Theorem 4 Let $L \subset K$ are two fields, and $A,B$ are two $n \times n$ matrices with entries in $L$. If $A,B$ are similar over $K$, then they are similar over $L$.

Proof for infinite field case

$B = PAP^{-1}$ is equivalent to $BP - PA$ = 0. Thus we are asking if $BX - XA = 0$ is solvable over $K$, can it be solved over $L$.

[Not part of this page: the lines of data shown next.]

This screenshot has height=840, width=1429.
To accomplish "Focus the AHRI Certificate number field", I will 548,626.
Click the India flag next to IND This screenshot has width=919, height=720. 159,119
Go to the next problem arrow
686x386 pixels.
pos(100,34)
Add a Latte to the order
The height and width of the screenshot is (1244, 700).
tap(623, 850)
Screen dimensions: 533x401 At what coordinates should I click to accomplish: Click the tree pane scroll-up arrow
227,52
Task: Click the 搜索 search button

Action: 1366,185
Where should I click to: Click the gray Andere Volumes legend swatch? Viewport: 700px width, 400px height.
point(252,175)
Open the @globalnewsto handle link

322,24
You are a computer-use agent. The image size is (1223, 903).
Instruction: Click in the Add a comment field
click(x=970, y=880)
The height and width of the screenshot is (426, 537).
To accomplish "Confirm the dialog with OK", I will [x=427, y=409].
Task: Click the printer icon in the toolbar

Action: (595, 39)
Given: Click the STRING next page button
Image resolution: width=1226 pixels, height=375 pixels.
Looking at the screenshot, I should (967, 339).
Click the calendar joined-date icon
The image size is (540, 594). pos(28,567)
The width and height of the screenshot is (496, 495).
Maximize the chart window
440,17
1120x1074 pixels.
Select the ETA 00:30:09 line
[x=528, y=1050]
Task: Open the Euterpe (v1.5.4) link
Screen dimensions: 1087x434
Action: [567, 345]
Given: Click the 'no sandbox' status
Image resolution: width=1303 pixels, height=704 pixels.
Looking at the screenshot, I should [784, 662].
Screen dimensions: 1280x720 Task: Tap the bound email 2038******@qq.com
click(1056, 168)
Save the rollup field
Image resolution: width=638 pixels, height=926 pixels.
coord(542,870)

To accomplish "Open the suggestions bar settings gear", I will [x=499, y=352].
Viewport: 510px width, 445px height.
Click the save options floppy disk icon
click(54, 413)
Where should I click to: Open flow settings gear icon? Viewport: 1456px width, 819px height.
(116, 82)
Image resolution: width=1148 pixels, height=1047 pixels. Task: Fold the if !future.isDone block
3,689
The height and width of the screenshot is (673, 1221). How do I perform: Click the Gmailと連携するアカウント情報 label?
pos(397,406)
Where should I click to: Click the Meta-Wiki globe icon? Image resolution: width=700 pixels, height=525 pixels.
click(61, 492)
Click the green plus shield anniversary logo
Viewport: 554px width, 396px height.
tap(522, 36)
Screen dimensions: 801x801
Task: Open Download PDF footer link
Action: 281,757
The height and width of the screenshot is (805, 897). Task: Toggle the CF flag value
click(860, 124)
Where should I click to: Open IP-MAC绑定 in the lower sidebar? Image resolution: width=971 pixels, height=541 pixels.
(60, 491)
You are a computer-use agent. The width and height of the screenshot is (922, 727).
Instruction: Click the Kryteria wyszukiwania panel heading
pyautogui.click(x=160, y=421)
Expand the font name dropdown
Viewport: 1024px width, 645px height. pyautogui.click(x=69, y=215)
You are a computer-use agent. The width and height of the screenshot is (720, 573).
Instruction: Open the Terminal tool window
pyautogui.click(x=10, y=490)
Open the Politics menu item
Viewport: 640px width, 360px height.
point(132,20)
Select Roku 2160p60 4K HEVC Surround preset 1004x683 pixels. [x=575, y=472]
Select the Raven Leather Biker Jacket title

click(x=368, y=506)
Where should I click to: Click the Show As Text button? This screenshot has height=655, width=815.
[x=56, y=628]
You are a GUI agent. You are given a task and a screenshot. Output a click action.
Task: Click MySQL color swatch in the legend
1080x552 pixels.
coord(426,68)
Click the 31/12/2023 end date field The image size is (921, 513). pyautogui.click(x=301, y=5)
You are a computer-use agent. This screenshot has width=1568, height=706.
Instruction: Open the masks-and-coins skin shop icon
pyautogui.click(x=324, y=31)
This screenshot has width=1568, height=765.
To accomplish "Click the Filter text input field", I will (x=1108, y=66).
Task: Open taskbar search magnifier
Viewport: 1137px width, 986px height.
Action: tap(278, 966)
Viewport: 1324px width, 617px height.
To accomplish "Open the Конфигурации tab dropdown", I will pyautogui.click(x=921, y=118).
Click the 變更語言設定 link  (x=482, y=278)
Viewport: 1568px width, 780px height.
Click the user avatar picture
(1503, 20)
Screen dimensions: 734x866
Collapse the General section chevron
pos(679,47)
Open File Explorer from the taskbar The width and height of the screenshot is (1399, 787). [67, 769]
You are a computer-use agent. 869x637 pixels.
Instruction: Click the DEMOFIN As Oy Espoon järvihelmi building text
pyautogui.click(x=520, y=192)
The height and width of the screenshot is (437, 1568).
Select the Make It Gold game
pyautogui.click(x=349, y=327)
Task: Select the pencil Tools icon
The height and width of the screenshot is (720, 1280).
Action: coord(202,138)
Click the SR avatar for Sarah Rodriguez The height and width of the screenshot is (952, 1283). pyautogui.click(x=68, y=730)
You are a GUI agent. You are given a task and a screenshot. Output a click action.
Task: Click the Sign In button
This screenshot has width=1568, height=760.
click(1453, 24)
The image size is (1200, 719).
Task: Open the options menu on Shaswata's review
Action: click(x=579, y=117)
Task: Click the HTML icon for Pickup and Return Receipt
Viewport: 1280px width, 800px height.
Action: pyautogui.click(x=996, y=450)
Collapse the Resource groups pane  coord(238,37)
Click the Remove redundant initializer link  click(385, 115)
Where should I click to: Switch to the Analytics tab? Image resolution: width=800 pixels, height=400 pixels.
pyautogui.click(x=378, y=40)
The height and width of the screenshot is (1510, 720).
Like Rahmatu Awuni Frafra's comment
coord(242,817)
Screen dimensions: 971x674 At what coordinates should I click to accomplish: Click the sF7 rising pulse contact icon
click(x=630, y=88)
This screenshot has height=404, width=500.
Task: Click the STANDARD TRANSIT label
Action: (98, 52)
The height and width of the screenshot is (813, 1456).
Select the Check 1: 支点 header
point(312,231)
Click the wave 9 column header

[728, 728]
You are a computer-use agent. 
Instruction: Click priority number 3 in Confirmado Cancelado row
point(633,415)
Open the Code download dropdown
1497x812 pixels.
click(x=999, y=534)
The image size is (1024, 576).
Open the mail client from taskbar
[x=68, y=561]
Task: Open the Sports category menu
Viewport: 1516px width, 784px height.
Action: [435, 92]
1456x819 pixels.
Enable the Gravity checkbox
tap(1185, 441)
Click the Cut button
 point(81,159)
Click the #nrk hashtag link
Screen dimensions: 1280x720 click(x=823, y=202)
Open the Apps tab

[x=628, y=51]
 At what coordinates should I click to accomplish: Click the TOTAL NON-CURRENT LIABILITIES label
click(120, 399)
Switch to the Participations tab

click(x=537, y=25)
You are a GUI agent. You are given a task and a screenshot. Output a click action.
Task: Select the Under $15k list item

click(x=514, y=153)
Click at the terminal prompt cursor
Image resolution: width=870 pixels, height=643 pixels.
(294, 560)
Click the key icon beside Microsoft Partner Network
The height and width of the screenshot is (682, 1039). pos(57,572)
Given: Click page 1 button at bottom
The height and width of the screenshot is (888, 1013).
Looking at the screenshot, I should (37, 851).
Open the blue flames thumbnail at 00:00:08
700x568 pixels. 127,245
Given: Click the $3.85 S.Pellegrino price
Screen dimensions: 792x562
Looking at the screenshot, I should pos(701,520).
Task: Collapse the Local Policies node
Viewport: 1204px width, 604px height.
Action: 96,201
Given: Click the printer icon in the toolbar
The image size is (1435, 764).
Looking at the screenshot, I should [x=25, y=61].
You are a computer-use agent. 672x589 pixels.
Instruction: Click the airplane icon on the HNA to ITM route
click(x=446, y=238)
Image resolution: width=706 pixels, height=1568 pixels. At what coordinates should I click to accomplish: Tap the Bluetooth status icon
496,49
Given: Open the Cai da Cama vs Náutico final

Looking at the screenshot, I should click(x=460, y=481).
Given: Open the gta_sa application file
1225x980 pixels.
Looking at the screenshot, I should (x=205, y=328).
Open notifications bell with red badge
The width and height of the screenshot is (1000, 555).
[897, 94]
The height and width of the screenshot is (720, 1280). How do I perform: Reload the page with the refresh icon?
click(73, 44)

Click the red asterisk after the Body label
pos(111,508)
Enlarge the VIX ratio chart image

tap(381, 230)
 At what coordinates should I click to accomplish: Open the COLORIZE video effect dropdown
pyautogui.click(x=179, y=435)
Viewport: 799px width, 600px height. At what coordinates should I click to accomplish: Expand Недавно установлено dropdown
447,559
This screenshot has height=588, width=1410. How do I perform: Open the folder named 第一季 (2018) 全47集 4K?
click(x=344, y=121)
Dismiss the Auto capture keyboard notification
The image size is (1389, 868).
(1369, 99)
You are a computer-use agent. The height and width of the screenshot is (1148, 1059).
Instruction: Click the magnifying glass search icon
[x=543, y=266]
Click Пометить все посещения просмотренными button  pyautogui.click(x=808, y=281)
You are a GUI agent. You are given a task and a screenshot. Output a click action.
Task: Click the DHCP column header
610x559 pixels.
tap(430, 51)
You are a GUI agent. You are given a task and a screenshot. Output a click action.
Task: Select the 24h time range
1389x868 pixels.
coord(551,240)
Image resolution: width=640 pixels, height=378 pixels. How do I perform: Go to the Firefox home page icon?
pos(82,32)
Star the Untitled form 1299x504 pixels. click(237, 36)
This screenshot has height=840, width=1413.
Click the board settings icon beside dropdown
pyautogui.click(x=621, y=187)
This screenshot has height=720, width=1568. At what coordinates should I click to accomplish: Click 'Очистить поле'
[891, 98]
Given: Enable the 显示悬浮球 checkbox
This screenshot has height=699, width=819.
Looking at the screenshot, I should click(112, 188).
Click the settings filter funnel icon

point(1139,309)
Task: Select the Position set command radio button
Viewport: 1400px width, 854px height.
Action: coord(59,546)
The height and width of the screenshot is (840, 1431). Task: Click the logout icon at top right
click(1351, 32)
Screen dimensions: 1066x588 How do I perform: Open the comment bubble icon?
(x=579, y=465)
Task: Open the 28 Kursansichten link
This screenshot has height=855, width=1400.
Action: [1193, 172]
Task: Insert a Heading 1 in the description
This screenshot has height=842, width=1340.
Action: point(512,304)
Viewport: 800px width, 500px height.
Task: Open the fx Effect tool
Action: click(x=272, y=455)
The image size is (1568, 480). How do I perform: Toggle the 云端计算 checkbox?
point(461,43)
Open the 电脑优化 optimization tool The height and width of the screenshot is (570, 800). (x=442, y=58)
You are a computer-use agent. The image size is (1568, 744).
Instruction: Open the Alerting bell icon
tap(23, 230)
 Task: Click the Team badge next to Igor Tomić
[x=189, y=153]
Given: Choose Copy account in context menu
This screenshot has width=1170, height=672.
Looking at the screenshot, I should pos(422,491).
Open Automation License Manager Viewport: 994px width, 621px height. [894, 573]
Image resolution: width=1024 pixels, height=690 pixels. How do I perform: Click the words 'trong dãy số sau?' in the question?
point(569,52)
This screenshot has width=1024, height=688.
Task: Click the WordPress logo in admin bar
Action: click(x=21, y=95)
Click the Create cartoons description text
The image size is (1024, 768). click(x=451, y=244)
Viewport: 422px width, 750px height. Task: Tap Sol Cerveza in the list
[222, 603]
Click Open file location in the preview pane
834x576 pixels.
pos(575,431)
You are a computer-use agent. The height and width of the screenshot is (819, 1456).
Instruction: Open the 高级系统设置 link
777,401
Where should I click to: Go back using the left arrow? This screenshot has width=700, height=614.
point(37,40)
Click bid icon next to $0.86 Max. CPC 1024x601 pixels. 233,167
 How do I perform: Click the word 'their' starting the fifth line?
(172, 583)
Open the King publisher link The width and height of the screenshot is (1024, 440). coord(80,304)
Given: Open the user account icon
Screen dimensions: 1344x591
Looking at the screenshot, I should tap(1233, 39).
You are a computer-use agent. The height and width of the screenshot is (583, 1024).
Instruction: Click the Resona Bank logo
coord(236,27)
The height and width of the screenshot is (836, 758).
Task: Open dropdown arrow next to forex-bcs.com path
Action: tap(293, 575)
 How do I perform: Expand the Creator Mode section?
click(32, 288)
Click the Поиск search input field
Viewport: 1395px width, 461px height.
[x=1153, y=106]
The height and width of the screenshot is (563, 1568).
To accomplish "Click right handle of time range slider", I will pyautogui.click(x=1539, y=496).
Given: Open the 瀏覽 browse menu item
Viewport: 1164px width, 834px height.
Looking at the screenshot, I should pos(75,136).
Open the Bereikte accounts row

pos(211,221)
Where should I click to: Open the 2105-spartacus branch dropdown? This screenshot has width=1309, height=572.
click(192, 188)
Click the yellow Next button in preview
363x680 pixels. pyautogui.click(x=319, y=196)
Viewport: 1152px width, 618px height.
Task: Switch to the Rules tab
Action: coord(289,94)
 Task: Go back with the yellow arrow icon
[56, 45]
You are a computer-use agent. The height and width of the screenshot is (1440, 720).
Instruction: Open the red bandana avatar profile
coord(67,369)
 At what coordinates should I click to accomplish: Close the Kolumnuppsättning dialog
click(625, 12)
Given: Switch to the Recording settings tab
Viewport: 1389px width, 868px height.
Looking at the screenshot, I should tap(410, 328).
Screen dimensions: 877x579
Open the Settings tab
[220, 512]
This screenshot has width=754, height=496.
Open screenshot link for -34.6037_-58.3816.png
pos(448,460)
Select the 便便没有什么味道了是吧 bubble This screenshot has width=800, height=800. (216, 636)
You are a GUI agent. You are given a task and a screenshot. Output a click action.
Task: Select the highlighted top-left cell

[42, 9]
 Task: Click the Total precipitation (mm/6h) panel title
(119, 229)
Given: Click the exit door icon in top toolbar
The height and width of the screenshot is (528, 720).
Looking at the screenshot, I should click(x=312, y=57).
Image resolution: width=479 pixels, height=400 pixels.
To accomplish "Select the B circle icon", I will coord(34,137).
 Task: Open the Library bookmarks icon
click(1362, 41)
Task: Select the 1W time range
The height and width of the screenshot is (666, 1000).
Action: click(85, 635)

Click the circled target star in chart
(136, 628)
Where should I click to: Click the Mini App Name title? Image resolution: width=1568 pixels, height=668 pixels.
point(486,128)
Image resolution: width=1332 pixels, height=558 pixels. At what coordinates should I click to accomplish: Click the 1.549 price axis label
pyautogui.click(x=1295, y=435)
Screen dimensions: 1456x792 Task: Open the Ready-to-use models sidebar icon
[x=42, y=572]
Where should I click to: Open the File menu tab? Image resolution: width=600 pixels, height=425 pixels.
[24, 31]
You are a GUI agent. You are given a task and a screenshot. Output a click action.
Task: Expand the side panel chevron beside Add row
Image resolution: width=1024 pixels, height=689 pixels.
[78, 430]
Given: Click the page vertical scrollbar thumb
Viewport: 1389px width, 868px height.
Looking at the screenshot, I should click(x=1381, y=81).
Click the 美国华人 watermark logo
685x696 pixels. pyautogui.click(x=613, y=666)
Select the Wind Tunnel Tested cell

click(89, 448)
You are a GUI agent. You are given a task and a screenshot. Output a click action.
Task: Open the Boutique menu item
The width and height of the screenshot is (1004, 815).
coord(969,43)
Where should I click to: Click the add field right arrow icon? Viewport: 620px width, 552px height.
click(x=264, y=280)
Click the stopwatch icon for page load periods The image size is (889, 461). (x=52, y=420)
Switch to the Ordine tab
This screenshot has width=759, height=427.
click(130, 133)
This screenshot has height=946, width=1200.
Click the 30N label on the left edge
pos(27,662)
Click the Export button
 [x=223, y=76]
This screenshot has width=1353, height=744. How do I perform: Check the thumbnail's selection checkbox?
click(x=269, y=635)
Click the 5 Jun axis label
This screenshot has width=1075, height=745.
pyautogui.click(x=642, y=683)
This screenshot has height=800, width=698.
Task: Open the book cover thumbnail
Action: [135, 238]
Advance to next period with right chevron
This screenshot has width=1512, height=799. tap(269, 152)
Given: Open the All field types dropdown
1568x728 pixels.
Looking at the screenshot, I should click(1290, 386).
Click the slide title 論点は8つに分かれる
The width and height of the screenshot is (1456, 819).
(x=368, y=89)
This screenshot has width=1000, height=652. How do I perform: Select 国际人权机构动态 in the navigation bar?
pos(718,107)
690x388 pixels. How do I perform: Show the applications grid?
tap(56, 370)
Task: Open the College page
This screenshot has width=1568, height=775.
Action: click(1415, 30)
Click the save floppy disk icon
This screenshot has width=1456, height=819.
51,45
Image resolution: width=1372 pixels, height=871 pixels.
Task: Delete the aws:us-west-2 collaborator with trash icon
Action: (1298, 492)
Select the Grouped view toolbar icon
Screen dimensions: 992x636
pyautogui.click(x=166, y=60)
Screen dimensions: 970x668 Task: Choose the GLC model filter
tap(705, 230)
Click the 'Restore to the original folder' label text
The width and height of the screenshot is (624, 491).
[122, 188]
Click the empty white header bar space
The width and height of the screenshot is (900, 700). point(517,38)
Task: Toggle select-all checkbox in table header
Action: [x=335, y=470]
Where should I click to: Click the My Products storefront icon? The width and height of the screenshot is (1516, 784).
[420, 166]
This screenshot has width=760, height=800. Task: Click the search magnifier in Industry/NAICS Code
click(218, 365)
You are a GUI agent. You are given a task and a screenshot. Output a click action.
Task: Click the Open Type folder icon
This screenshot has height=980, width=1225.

Using Kronecker product, rewrite the equation as

$\left(B^T \otimes I - I \otimes A\right)X = 0$

This shows that the solution space of $X$ (over either $K$ or $L$) can be spanned by matrices with entries in $L$. Let $C_1, \cdots, C_k$ be one such basis, and consider the multinomial

$p(x_1,\cdots, x_k) = det\left(x_1C_1 + \cdots + x_kC_k \right)$

$p$ is not identically 0, because over $K$, there exists some $(x_1, \cdots, x_k) \in K^n$ such that $p(x_1,\cdots, x_k) \neq 0$. If the field is infinite, then this implies that for some $(x_1, \cdots, x_k) \in L^n$, $p(x_1,\cdots,x_k) \neq 0$, meaning that $BX - XA = 0$ is solvable over $L$. $\Box$

There is a swft argument for the general case, as indicated by loup blanc in this post.

Proof 2

1. $A$, $B$ are similar if and only if they have the same rational canonical form, as proved above.

2. Notice furthermore that the rational canonical form of $A$ in $L$ is the same as that in $K$. Reason:

Suppose that we can find invertible $P,Q \in M_n(L[x])$ such that $P(xI - A^t)Q$ is in Smith normal form. By uniqueness of normal form, and that $M_n(L[x]) \subset M_n(K[x])$, the Smith normal form in $M_n(K[x])$ is the same. This implies that the rational canonical form are the same.

If $A, B$ are similar over $K$, they have the same rational canonical form over $K$. But their rational canonical form over $L$ are the same, so they are similar over $L$.

Quick summary

1. Jordan form/rational canonical form of a linear map $T: V \rightarrow V$ is merely the matrix form of the structure of $V$ as a $k[T]$-module.

2. The similarity problem is the same as whether the $k[T]$-module structure of $V$ are the same.

3. $xI-T$ is exactly the relations matrix/kernel of the natural map $k[T]^n \rightarrow V$. Thus it is significant in rational canonical form/Jordan form.